Nucleic Acids Res. 2010 Jul;38(13):4466-75. doi: 10.1093/nar/gkq160. Epub 2010 Mar 11.
MicroRNAs (miRNAs) play an important role in diverse physiological processes and are potential therapeutic agents. Synthetic oligonucleotides (ONs) of different chemistries have proven successful for blocking miRNA expression. However, their specificity and efficiency have not been fully evaluated. Here, we show that peptide nucleic acids (PNAs) efficiently block a key inducible miRNA expressed in the haematopoietic system, miR-155, in cultured B cells as well as in mice. Remarkably, miR-155 inhibition by PNA in primary B cells was achieved in the absence of any transfection agent. In mice, the high efficiency of the treatment was demonstrated by a strong overlap in global gene expression between B cells isolated from anti-miR-155 PNA-treated and miR-155-deficient mice. Interestingly, PNA also induced additional changes in gene expression. Our analysis provides a useful platform to aid the design of efficient and specific anti-miRNA ONs for in vivo use.

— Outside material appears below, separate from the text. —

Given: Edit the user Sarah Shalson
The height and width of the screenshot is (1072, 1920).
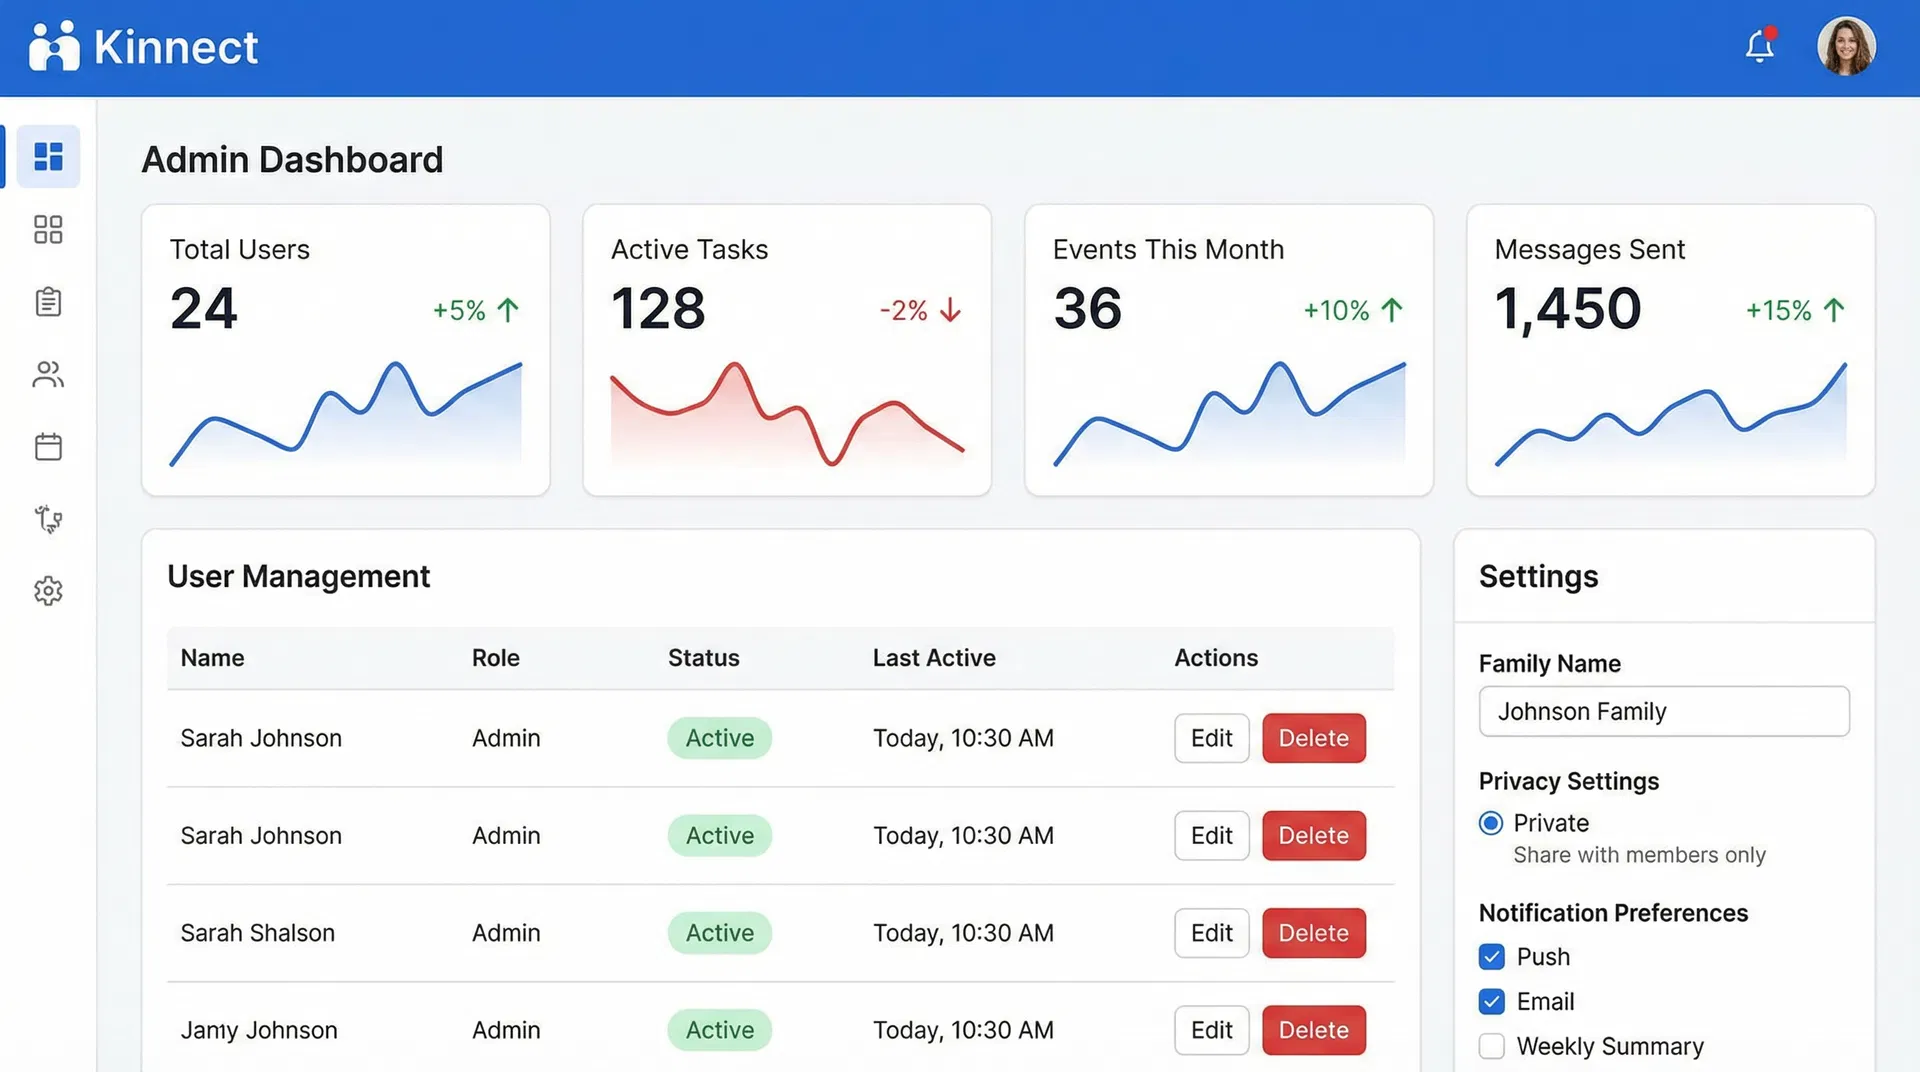Looking at the screenshot, I should pyautogui.click(x=1211, y=932).
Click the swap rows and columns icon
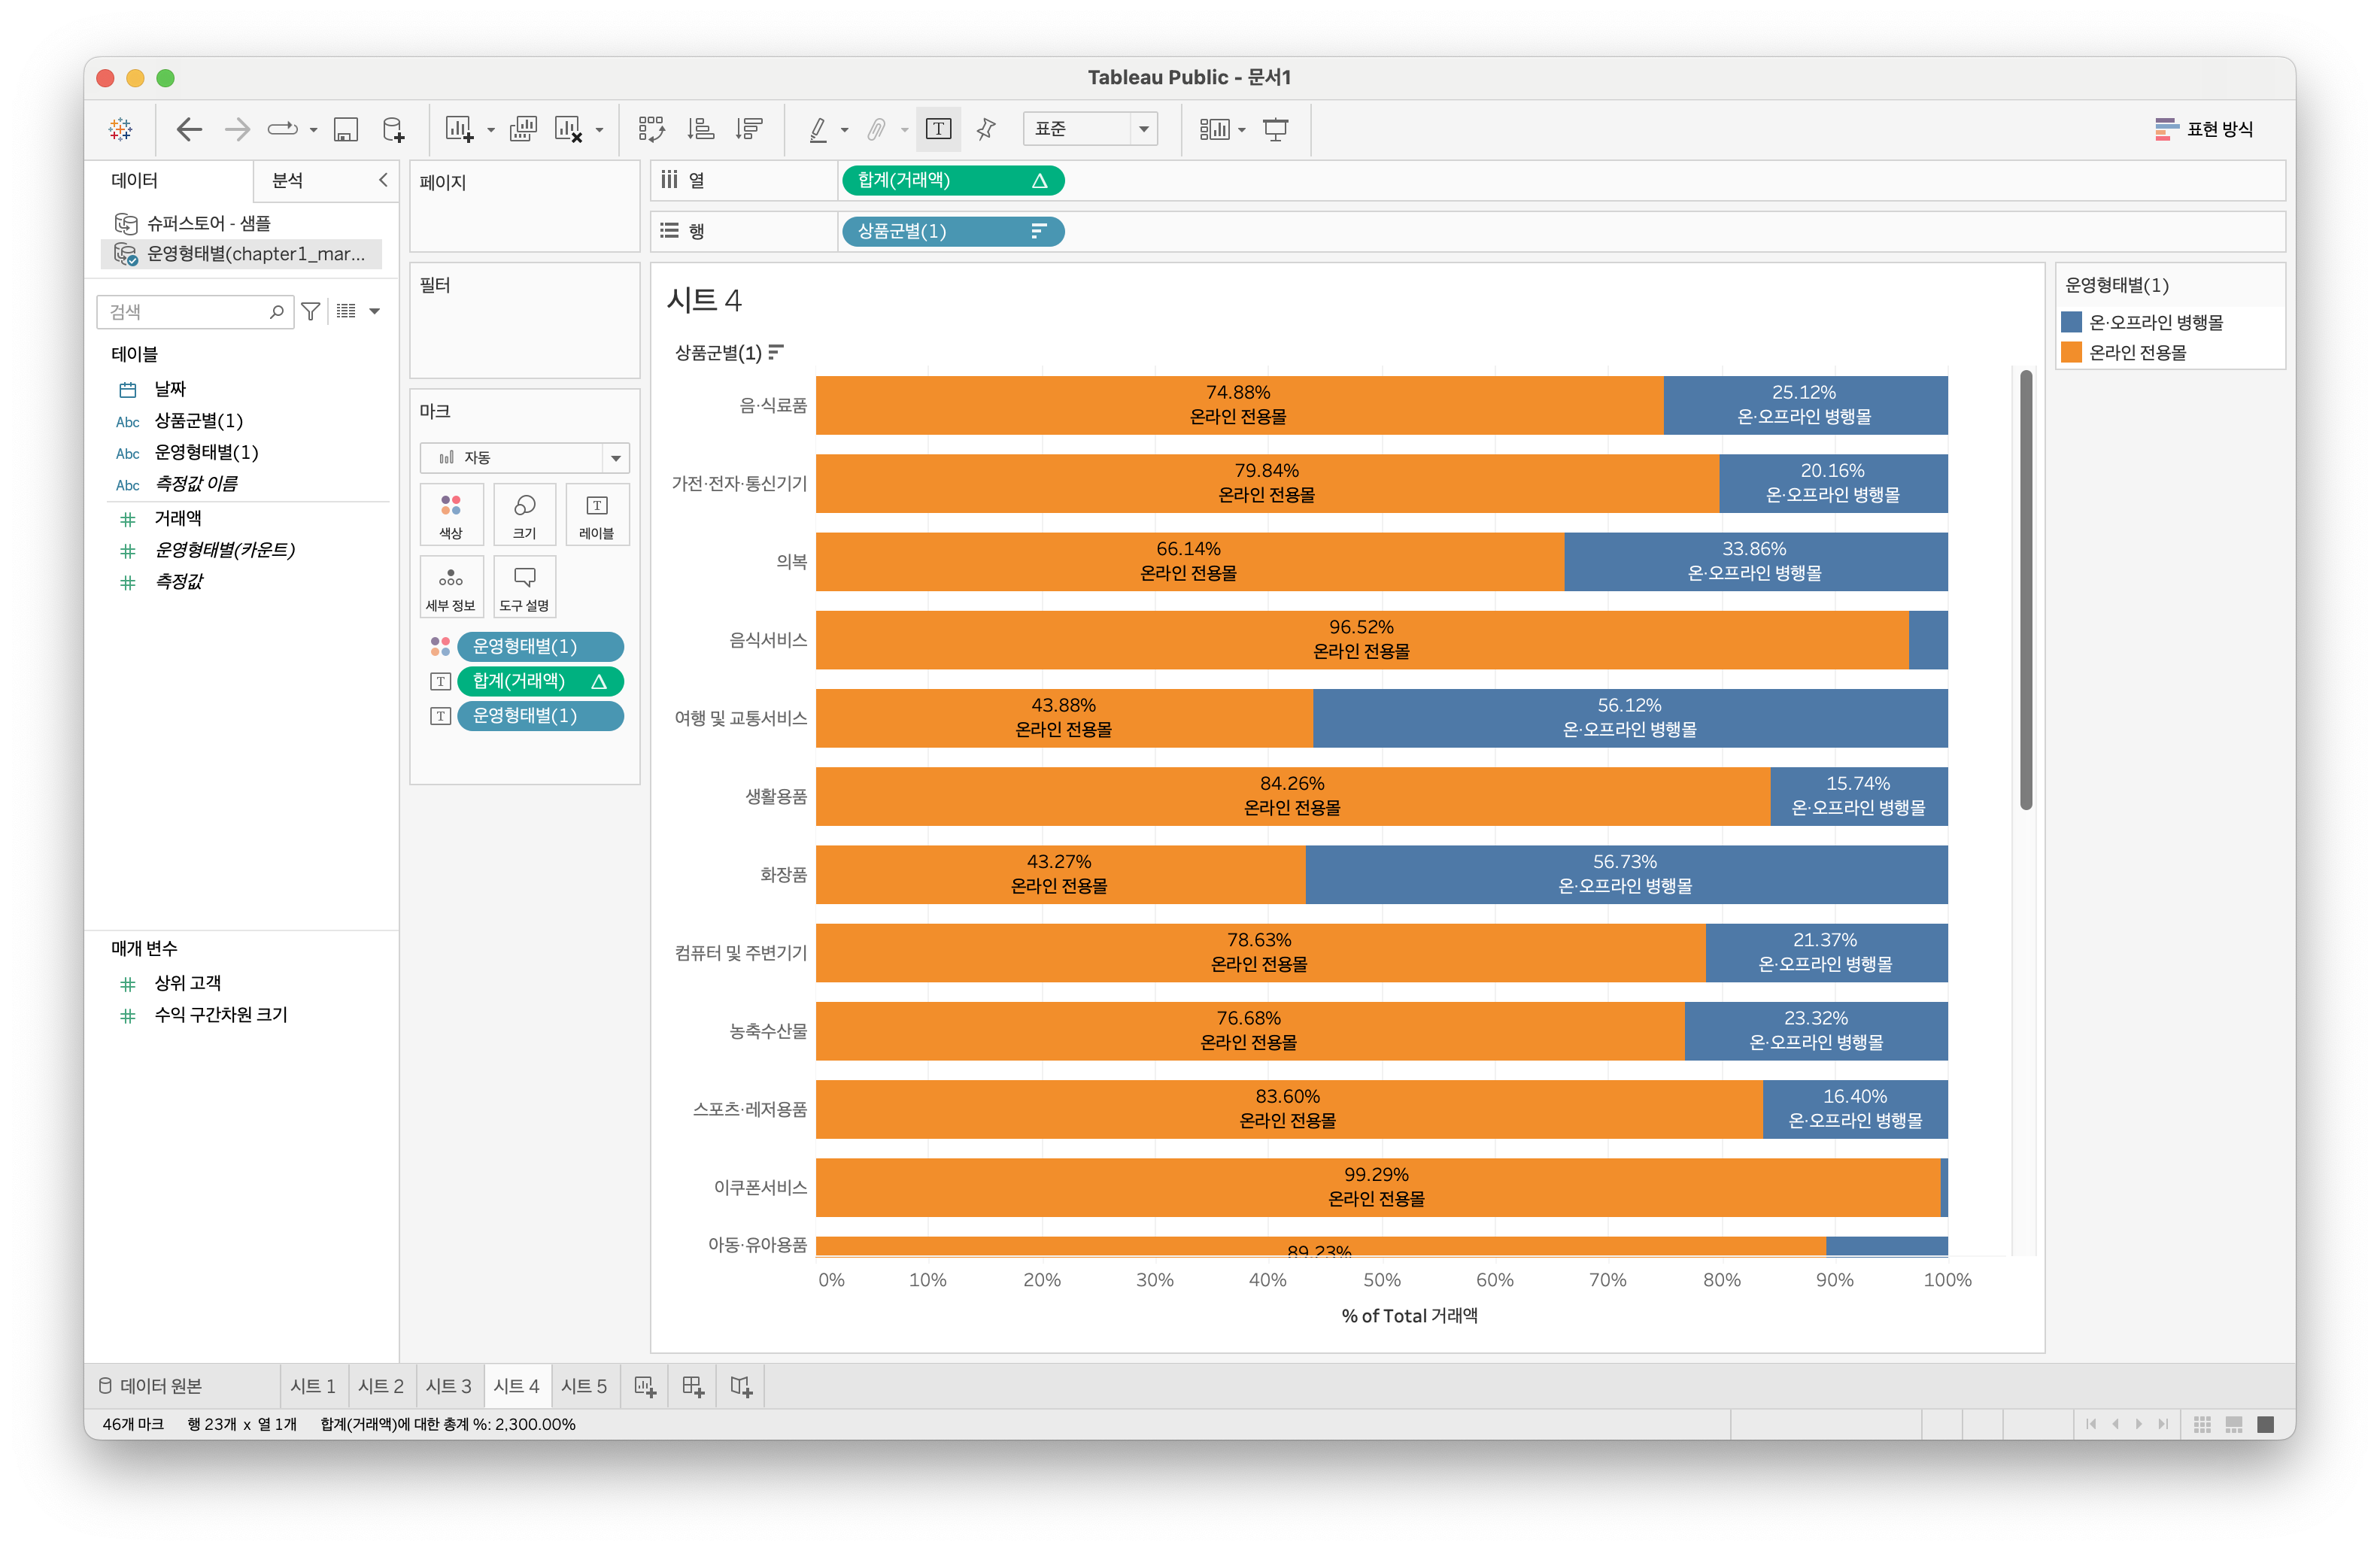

微小 RNA(miRNAs)在多种生理过程中发挥重要作用,是有潜力的治疗药物。不同化学性质的合成寡核苷酸(ONs)已被证明可成功阻断 miRNA 的表达。然而,它们的特异性和效率尚未得到充分评估。在这里,我们表明肽核酸(PNAs)可有效阻断造血系统中关键诱导型 miRNA,即 miR-155 的表达,不仅在体外培养的 B 细胞中,在体内小鼠中也如此。值得注意的是,在不存在任何转染试剂的情况下,PNA 即可在原代 B 细胞中实现 miR-155 的抑制。在小鼠中,从抗 miR-155 PNA 处理和 miR-155 缺失小鼠中分离的 B 细胞之间存在高度重叠的全局基因表达,这证明了该治疗方法的高效性。有趣的是,PNA 还诱导了其他基因表达的变化。我们的分析提供了一个有用的平台,有助于设计用于体内应用的高效和特异性抗 miRNA ONs。